A few quick observations:

Marc Bulger had a career season last year, and threw for just 9 INTs...and that was without Pace and two rookie tight ends whose blocking skills might charitably be called lacking. Do you really think with Pace back, McMichael in the offense and added targets such as Bennett and Leonard, that Bulger will suddenly look like John Kitna with his 1:1 TD/INT ratio? Exactly. Bulger's a huge investment for this team, and Linehan's not going to put $60+ million through the ringer against the Oakland Raiders in August. Bulger threw long, he threw short (more than I think he would have thrown short in the regular season, i.e. on 2nd and 10 on the game's first drive), he handed it off, and he didn't give up an INT. He did what he needed to do.

Before you read the box score and weep again about the defense yielding 170 some yards, think about this: Oakland depth RB Echemandu had 60 yards on 14 carries, but didn't get his first carry until the fourth quarter, where he faced depth guys and players auditioning for the practice squad. Fargas had 32 yards on 7 carries. Just two of those touches came in the first half, totaling 7 yards. The first team defense limited starter LaMont Jordan to 2.27 yards per carry; that's a lot better than last year for those of you keeping score at home.

Haslett's big play/rush oriented defense is going to give up some big plays. No question about it. It's not a conservative system, and that's something we're going to have to live with. Consistently giving up big plays would make it a real problem; however, keeping opposing QBs from exploiting a weak secondary without Fakhir Brown will make the occasional big play worth it.

The pass interference penalties bother me more than anything, and I'm now more convinced that the backfield is going to be biggest weak spot on that side of the ball, at least until Brown comes back. However, committing penalties is a fundamental that can be prevented through coaching and practicing; thus, it's an area where we can see improvement. Hell, take away those deadly PI calls and the score might have been completely different.

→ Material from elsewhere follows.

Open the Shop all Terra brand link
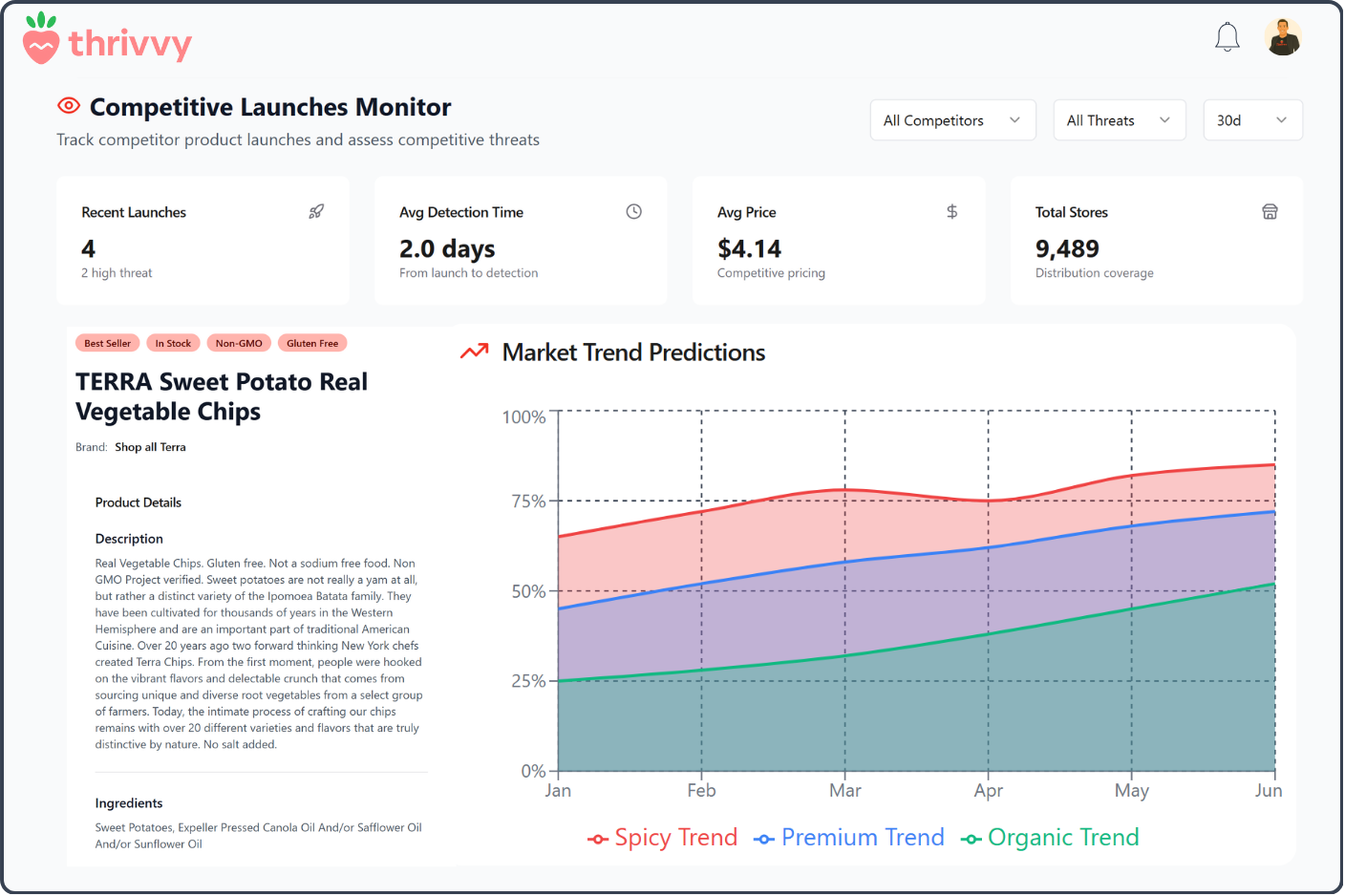The height and width of the screenshot is (896, 1345). 150,446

Speaking of fundamentals, notice the turnover rate? The Rams first team offense, for all the hair pulling they caused fans this weekend, did not turn over the ball. The only Rams fumble was from the third string QB. The defense, on the other hand, caused two key turnovers. The LaMont Jordan fumble on 3rd and 1 in the first quarter was the sort of play that could change the course of a game in the regular season. McCown's fumble when he was sacked in the third quarter offers a peak at the big payout potential for plays in Haslett's agressive system. There were just two turnovers, but they were quality turnovers.

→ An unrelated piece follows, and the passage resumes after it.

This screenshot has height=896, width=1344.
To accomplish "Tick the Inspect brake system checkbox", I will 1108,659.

As far as special teams coverage, panic. 130 yards on 3 returns spells unacceptable. Al Roberts may be heading back to high school if this keeps up.

Alright, so are we good? Are we not going to freak out too much? Don't. The starters exectued good fundamentals all through the preseason, for proven talented guys like Bulger going through the motions of preseason play that's all you need to see, well that and staying healthy. They've proven time and again that they can execute when the games matter, and barring injury or alien invasion they'll continue to do so. The o-line kept Bulger protected, and the starters did not allow a sack. These guys can execute; we've seen it time and again and don't need three preseason games to confirm that.

As for the younger guys and the rookies, the fundamentals matter even more, and mostly they've handled that well. Oh, they'll look like rookies at times this season, count on it, and there's always reason to carry around questions about them. Let's see how they look two weeks from today, though, before we really start doubling up on the Prozac.